Experiences

COVID-19 and the division of labour

Before I proceed with my personal experience of the gendered division of labour during the era of the coronavirus pandemic, which reflects the microcosm of a single household, I would like to add an important disclosure. The views and characters expressed/discussed in this article are not fictional. They are real and very complex. Furthermore, I am very conscious of the fact that my economic, social and educational status is not the general reality for the average Pakistani woman or household.

To elaborate, any comprehensive discussion of gender needs to be reflective of the economic and class differentials existing in society. The reality of one woman may be similar to the reality of other women due to the triple burden of labour that women bear in societies i.e. in the productive, reproductive and community spheres. However, as a Development Economist and having a background in Social Policy, I note that you cannot take inequality and economics out of the wider discussion by assuming that all women bear this triple burden of labour equally.

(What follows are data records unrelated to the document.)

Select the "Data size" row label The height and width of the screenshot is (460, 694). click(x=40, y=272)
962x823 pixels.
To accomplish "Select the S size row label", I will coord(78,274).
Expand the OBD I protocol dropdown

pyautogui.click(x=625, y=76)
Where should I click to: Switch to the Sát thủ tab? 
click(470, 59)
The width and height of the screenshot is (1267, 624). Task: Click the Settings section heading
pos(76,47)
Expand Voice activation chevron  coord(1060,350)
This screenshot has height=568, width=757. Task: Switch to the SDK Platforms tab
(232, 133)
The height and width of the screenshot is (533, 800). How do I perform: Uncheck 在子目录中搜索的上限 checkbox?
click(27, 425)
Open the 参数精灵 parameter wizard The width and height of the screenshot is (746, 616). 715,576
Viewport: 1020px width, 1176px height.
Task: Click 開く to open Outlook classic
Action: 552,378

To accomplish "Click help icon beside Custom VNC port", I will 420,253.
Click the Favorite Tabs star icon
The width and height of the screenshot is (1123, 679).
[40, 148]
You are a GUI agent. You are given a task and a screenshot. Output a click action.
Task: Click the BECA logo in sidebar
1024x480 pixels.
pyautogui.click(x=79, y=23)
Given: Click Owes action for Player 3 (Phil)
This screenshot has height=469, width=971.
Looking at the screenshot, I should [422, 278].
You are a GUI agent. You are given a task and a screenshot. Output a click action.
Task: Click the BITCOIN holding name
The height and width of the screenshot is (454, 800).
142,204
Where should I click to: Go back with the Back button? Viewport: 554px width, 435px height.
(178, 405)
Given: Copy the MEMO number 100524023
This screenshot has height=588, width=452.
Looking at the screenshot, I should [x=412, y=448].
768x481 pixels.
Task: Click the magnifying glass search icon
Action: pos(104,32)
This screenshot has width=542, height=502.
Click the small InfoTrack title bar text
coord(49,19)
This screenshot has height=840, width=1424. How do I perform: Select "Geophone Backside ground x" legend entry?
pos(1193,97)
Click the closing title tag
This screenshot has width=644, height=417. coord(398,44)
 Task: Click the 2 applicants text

Covid-19 became apparent in our lives in Pakistan around March 2020 when lockdown was first imposed. This was also the time when I decided to restart my consultancy work after taking a break following the birth of my youngest daughter. As a family, we had decided to ask all domestic workers to stay at home in order to limit exposure and adhere to government guidelines. Hence, where previously in many Upper Middle class Pakistani households, the cooking, cleaning and child-minding is often outsourced to other workers, we were stuck with a predicament: who would do the cooking, cleaning and child minding now…

Cooking was not an issue for me. I have always cooked, even as a child and as a young adult who lived at home whilst at university. Furthermore, I enjoy the creative process involved in cooking, trying different recipes and sometimes mixing and merging ingredients like in an experiment. I also think cooking is a very sensual experience, in the sense that we use all our senses: sight, touch, taste, sound and smell to the fullest. It can be very rewarding.

The cooking was sorted – which then brings us to the cleaning part. Having cooked, I did expect that my husband dealt with the mundane aspect of washing the dishes. Although in earnest washing dishes can also be very therapeutic: running water, mixing soaps and suds (yes, during Covid times we must practice regular mindfulness!) This matter however, did become a cause of friction for us. He would wash the dishes just once at the end of the day. I would have preferred that he didn’t allow them to accumulate in the first place, due to the limited space in the kitchen. Dividing the labour between meal-times might have cut down on cumulative time and been more time efficient. He insisted that if he was to help then he would do it his way.

I often had to hear the proverbial ‘I am doing this for you’, implying that he didn’t really want to wash the dishes and did it as a favour to me, as if it were my job.

With child-minding, my husband did help with getting my youngest ready for online school and sometimes made breakfast for the kids, but when we had a discussion or an argument,  I would often hear him say ‘I’m already doing enough’ in a defensive tone. I often probe him when he makes this statement by ‘What do you mean by enough? As in you don’t have the capacity to do more – or is it that you do not want to do more?’ Like any marriage, we have our struggles and our everyday triumphs. However, in changing times where flexibility, resilience, gratitude, resourcefulness and adaptability are the qualities that will ensure that we survive and sail smoothly, we must question and reflect on the division of labour in our households during periods of high stress and different schedules.

I have not found the magic answer yet, but I will say this: the questions and dialogue will continue in my own household because you may teach a man to fish, but what about  cooking, cleaning and sorting the kids out? Furthermore, does the man remain the hunter even when he does not go out to work, or does he challenge his idea of masculinity and further develop his skill set by cooking, cleaning and helping out with the kids?